Many parents want fast results. They want better exam marks, admission to top schools, and awards. Private tutors promise exactly that. These tutors focus on exams, shortcuts, and tricks. The focus shifts from learning to scoring. As a result, children memorize answers instead of asking questions. They study to pass, not to understand. Schools notice this trend and may copy it. Some reduce lesson depth to help students pass tests. The goal becomes survival, not excellence. When results matter more than reasoning, academic standards drop. A system that once built thinkers now creates test-takers.

Schools Stop Growing When Pressure Disappears

Strong schools need pressure from parents, leaders, and communities. That pressure pushes schools to do better, train teachers, and improve lessons. But when parents solve learning problems outside, that pressure disappears.
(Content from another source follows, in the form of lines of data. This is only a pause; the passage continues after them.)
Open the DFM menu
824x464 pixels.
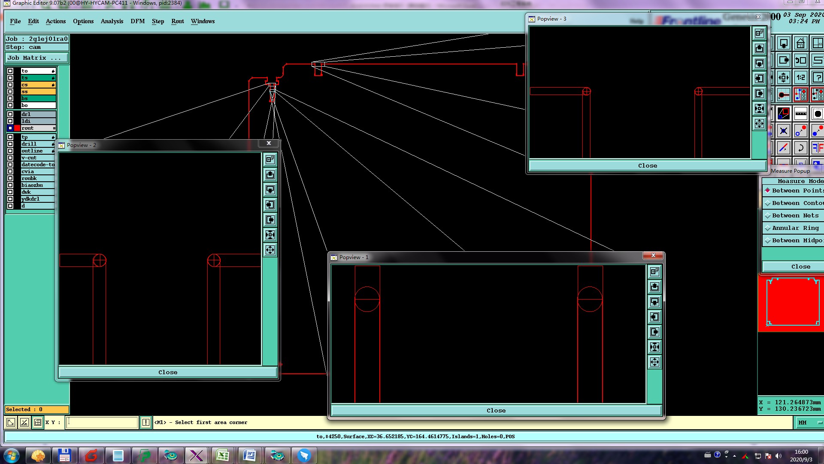(137, 21)
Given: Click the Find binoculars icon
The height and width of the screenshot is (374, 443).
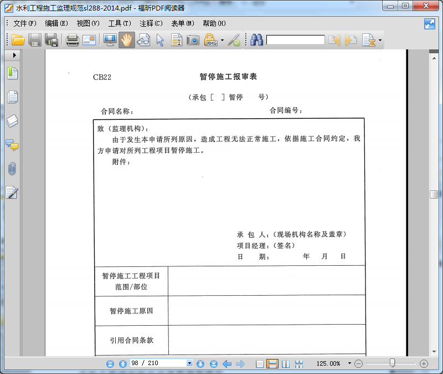Looking at the screenshot, I should [x=256, y=39].
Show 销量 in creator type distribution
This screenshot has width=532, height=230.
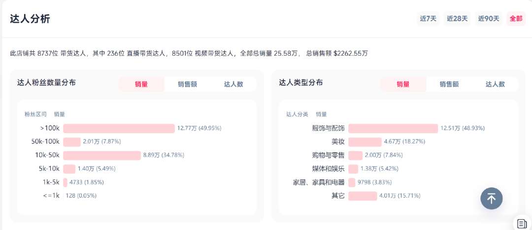pyautogui.click(x=403, y=84)
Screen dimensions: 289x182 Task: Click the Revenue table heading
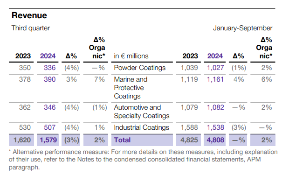[29, 15]
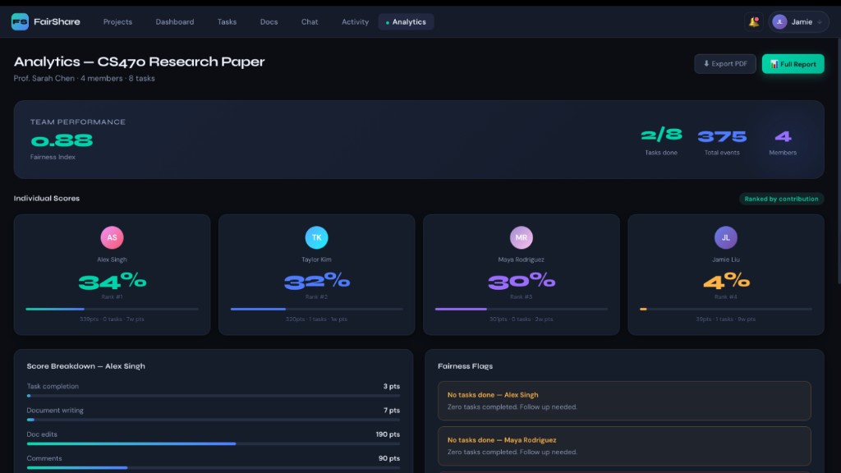Image resolution: width=841 pixels, height=473 pixels.
Task: Click the Ranked by contribution badge
Action: coord(780,199)
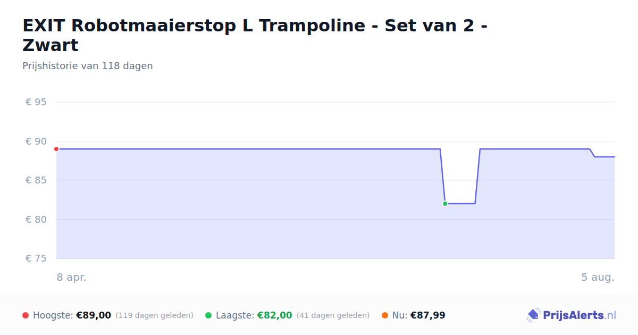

School heads feel no urgency to change anything. If no one demands better teaching, no one offers it. This calm is not good. It is the quiet of a sinking ship. Strong systems only grow when they are challenged. When parents move the challenge away from the school and into tutoring centers, they remove the force that makes schools improve.

Final Thoughts

Parents want the best for their children. That desire is powerful. But when families place all their hope in external classes, they weaken the one place meant to teach everyone. Schools must remain the heart of learning. They must be strong, fair, and open to growth. It is time for parents to shift focus. Instead of building second classrooms, they must help improve the first one. By working with schools, asking the hard questions, and demanding better education for all, families can help protect academic standards. When parents act together, real change is possible; right where it matters most.